• [Task directions]
From the entries below, reproduce exactly the lines from the one with "Viewport: 1080px width, 555px" through the one with "Given: Expand the Program Files folder node", both included, without images.

• [Data for processing]
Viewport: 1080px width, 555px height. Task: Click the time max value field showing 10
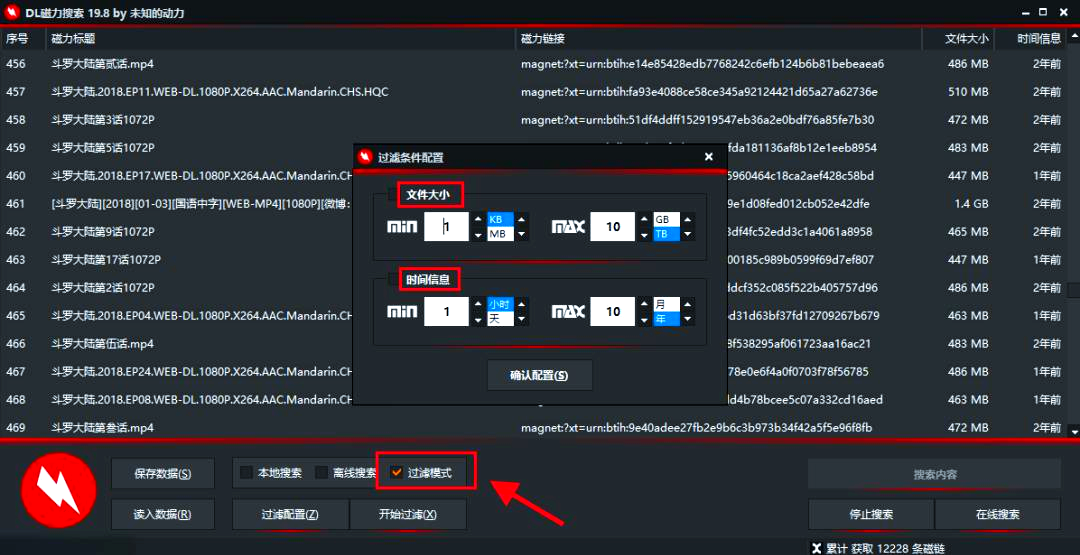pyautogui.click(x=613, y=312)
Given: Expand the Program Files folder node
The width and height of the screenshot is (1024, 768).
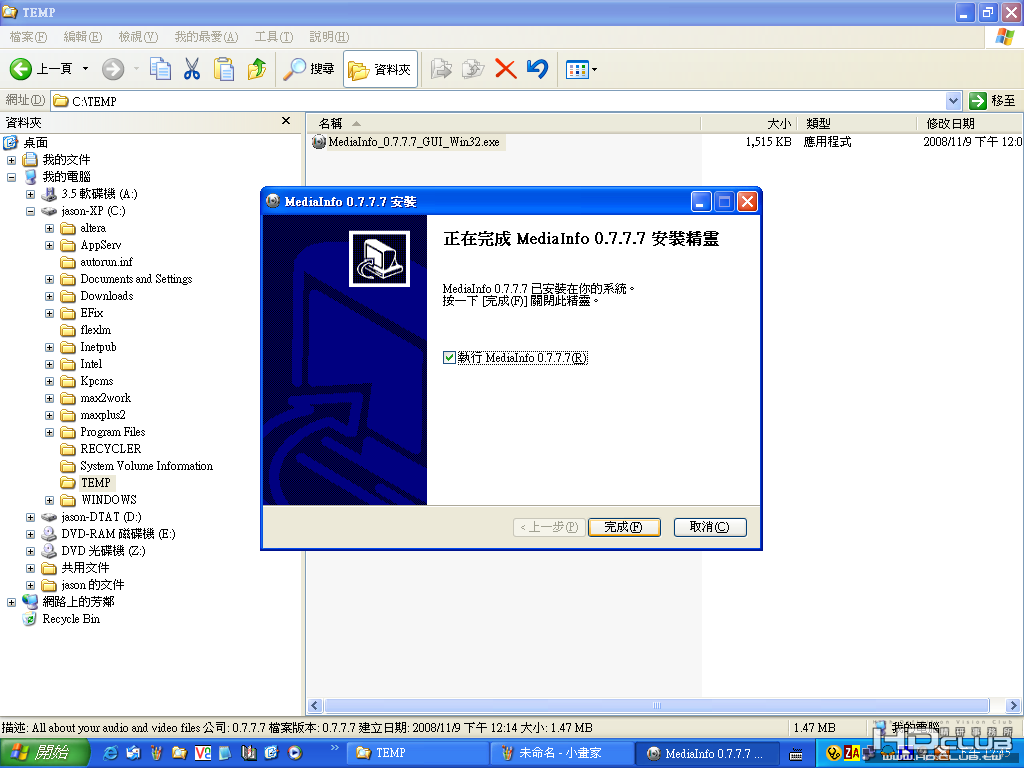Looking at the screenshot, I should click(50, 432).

---

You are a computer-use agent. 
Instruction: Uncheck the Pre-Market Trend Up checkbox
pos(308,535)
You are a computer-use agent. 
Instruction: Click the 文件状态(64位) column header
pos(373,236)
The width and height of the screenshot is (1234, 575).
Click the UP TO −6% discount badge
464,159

• [Problem solution]
Viewport: 1080px width, 555px height. Task: Click the time max value field showing 10
pyautogui.click(x=613, y=312)
Given: Expand the Program Files folder node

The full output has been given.